CONSIGNES ÉCRITES:
[1] D'après l'article sur le message de Pap Ndiaye, à quelle date et à quel moment de la journée le ministre a-t-il envoyé son message aux enseignants ?
[2] Recopiez mot pour mot le passage de l'article sur le message de Pap Ndiaye qui commence à « Après des propos » et se termine à « reste dans la continuité. ».

Après des propos publiés par Le Parisien plutôt mal accueillis par les enseignants, Pap Ndiaye devait tenter quelque chose. Dans un message envoyé le 27 juin au soir, le ministre de l’éducation nationale s’adresse à tous les enseignants. Sans ambiguïté il dit vouloir continuer les orientations pédagogiques de son prédécesseur. Et il promet aussi de « mieux rémunérer les professeurs » tout en liant cet effort à « mieux les former tout au long de leur carrière ». Là aussi on reste dans la continuité.
Une touche personnelle
» Je voudrais vous faire part de quelques grands axes de notre ministère. Il ne s’agit pas d’une feuille de route détaillée, mais plutôt des grandes directions stratégiques qui seront les nôtres ». Dans un message adressé à tous les enseignants le 27 juin au soir, Pap Ndiaye fixe à son ministère « une mission décisive » et 5 « grandes directions stratégiques ».
Commençons par la « mission décisive ». Il s’agit de faire de l’école » un abri contre les préjugés de toutes sortes » et « d’enrayer les replis qui sont consolateurs en apparence, dévastateurs en réalité… Collectivement, nous pouvons faire en sorte que de jeunes esprits ne soient pas attirés par le ressentiment et le pessimisme ». On appréciera le choix des mots. Un autre ministre aurait pu glisser islamisme ou séparatisme. Cr on comprend bien que c’est de cela qu’il s’agit. Mais Pap Ndiaye préfère parler de ressentiment ou de repli. Il signe ainsi sa différence en début de message.
Continuité pédagogique
Mais cela ne dure pas. Quand Pap Ndiaye parle pédagogie, on est dans la continuité. « L’accent mis sur les savoirs fondamentaux », dit le ministre. « La priorité continuera d’être donnée au français et aux mathématiques : dans les enseignements dispensés à nos élèves jusqu’à la fin de la sixième ». Est-ce une allusion à l’aménagement déjà décidé pour la 6ème par JM Blanquer ou à celui annoncé par E Macron ? Le ministre dit vouloir continuer le plan, français et le plan maths dans le 1er degré. Il annonce un « plan maternelle » visiblement tourné vers la maitrise du français et des maths. Là aussi on reste dans la scolarisation de la maternelle. Rappelons que l’école française est déjà la championne européenne des fondamentaux à l’école primaire sans que cela ait donné d’excellents résultats.
Une autre impasse est dessinée par le ministre quand il évoque la lutte contre les inégalités, hissée au rang d’une des 5 directions stratégiques. » Nous allons renforcer ce qui existe déjà, innover quand il le faut, pour que les inégalités de naissance soient mieux combattues par l’École », écrit-il. L’intention est très estimable. Mais c’est un peu court. Croire que pour faire face aux inégalités scolaires, qui sont structurelles, il suffit « d’innover » montre que là aussi le ministre poursuit la ligne dessinée par JM Blanquer.

(Enregistrements de localisation d'éléments)
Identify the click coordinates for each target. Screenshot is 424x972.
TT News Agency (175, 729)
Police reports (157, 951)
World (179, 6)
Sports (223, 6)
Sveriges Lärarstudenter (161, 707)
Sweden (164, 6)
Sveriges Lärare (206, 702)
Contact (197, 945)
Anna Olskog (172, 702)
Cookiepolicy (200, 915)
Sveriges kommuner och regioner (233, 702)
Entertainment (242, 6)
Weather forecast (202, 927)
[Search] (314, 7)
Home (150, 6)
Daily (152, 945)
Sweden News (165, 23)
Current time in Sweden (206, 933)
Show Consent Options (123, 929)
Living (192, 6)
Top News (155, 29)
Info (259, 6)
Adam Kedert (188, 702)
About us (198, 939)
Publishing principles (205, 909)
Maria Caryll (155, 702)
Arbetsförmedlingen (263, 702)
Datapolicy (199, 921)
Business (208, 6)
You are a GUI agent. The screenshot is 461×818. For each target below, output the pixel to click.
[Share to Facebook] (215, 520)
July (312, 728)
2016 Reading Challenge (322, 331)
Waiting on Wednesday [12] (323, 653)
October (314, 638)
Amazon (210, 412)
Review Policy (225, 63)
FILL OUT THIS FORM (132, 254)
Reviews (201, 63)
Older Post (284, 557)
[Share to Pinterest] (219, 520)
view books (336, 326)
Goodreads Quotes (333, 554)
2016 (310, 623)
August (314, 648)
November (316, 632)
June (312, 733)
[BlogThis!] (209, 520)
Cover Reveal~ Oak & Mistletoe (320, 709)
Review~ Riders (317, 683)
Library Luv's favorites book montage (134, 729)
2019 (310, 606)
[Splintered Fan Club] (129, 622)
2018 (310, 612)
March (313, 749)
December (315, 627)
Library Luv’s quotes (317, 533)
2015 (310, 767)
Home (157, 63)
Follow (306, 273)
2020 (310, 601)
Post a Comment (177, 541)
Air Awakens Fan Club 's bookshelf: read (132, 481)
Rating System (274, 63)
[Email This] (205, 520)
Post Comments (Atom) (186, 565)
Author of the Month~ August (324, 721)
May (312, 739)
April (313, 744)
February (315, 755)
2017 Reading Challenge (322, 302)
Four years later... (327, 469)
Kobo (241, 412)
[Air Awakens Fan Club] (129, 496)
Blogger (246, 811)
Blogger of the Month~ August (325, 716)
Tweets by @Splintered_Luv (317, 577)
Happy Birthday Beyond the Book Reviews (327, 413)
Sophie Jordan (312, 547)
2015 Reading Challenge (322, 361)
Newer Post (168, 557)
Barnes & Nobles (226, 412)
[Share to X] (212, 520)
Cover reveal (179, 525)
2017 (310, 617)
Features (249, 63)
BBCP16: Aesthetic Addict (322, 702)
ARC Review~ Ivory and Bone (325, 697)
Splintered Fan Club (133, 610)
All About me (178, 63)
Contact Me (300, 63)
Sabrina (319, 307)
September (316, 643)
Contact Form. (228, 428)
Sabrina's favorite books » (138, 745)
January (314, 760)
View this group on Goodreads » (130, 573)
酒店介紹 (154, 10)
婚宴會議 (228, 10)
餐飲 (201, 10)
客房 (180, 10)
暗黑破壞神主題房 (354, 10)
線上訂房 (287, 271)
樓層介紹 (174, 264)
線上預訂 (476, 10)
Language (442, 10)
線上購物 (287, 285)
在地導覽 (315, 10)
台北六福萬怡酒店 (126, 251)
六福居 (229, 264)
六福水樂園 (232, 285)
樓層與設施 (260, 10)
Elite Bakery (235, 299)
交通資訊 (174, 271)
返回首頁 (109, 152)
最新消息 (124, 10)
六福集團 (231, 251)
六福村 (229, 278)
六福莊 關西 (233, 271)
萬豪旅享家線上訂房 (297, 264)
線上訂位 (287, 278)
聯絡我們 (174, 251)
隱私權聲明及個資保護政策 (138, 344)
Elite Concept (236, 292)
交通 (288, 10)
...
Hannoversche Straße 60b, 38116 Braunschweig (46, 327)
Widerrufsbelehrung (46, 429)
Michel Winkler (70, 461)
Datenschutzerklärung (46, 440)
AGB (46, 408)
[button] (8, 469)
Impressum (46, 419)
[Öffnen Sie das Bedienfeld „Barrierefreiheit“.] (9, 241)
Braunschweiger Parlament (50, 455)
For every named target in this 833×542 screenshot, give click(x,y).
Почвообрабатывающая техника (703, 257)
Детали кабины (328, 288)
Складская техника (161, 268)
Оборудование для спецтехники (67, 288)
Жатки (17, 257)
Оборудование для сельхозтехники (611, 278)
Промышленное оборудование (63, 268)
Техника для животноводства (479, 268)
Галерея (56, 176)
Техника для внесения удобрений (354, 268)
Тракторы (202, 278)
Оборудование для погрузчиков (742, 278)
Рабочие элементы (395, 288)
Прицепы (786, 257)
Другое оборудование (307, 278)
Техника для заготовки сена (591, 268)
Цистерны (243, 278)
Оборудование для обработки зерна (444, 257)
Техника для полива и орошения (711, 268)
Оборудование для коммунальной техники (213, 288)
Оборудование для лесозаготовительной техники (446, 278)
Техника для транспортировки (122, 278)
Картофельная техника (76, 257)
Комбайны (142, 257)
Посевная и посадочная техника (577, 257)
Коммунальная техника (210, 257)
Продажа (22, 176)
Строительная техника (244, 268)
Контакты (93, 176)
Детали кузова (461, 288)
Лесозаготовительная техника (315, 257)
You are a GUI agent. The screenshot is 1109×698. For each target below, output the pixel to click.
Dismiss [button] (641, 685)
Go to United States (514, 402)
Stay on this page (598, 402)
* * *
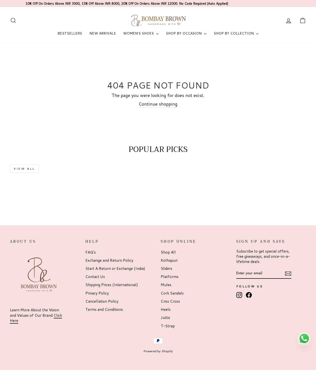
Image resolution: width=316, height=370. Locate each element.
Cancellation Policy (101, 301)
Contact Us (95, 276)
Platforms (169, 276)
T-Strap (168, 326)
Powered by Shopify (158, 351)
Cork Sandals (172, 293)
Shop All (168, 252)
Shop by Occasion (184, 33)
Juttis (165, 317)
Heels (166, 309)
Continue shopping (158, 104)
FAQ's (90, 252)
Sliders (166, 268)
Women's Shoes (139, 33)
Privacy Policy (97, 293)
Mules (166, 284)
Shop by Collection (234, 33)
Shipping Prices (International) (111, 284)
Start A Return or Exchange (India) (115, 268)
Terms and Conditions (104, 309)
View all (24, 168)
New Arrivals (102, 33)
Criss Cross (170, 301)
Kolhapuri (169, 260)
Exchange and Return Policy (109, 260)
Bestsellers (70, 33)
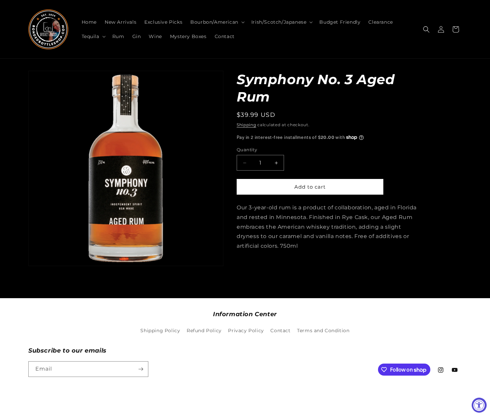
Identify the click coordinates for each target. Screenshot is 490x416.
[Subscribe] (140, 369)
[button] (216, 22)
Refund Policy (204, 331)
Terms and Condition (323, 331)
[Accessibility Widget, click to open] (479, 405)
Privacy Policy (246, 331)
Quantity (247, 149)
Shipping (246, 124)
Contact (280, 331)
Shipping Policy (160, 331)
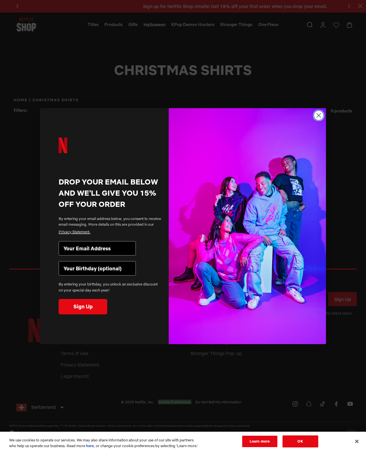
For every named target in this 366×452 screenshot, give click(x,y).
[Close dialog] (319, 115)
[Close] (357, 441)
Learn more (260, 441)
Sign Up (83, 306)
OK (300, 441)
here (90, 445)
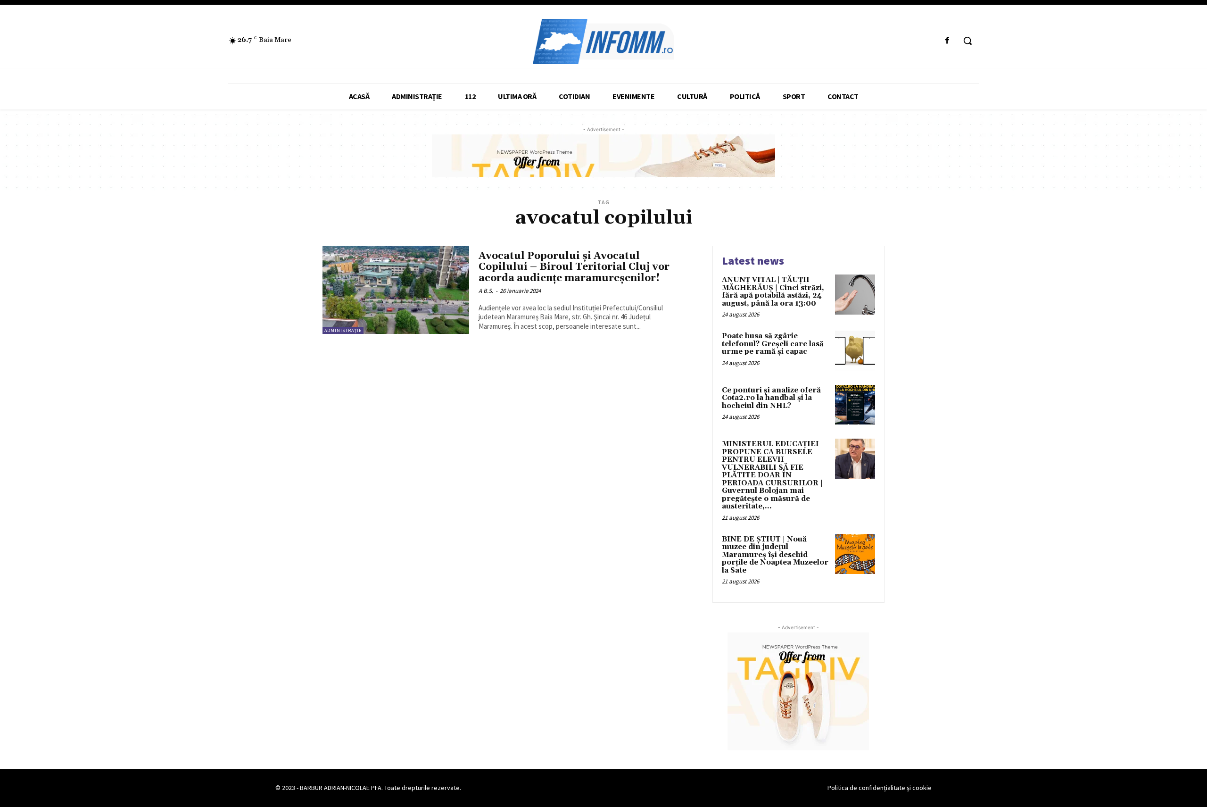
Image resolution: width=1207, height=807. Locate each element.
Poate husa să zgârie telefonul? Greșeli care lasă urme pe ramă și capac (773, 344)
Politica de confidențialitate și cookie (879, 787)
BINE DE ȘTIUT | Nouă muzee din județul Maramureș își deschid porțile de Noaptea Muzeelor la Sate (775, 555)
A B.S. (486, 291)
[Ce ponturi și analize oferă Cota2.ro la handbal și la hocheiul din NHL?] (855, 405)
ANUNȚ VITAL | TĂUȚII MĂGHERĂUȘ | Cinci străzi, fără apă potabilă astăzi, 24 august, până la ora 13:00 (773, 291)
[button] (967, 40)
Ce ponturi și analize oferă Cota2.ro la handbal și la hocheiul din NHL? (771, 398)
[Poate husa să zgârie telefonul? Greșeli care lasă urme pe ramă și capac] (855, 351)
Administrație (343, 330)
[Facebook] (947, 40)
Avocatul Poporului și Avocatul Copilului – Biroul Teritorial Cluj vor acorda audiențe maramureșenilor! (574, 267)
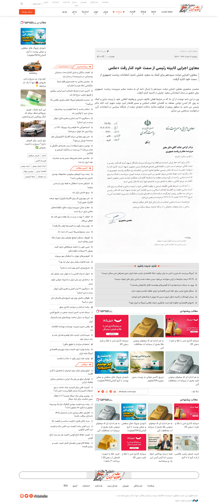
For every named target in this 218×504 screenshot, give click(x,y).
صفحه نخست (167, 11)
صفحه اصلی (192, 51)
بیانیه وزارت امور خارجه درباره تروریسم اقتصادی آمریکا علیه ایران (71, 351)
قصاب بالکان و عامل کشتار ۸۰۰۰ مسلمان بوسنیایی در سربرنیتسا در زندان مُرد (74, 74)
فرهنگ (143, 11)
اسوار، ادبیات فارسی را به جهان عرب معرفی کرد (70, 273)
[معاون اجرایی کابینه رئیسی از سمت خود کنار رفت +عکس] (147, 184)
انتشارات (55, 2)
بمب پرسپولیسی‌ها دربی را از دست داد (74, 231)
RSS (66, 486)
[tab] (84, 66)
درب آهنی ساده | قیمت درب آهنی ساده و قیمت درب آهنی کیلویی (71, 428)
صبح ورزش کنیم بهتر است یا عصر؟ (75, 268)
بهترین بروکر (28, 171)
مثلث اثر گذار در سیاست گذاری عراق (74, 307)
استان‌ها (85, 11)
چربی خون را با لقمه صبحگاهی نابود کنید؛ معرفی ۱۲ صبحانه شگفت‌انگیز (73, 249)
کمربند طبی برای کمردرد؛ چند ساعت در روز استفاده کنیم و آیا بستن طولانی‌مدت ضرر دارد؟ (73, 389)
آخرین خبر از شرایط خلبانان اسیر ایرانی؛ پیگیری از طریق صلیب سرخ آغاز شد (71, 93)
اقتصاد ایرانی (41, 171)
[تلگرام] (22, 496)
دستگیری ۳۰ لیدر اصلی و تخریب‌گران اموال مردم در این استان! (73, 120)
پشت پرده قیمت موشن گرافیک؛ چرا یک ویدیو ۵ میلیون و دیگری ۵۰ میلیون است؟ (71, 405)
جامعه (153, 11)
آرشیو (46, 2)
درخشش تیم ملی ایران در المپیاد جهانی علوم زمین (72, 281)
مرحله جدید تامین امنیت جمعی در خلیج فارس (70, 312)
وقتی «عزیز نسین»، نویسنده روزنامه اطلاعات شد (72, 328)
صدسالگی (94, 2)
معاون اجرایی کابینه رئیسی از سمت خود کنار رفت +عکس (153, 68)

RÉPONSES PAR CONSIGNE:
[1] Le 27 juin au soir.

[2]
Après des propos publiés par Le Parisien plutôt mal accueillis par les enseignants, Pap Ndiaye devait tenter quelque chose. Dans un message envoyé le 27 juin au soir, le ministre de l’éducation nationale s’adresse à tous les enseignants. Sans ambiguïté il dit vouloir continuer les orientations pédagogiques de son prédécesseur. Et il promet aussi de « mieux rémunérer les professeurs » tout en liant cet effort à « mieux les former tout au long de leur carrière ». Là aussi on reste dans la continuité.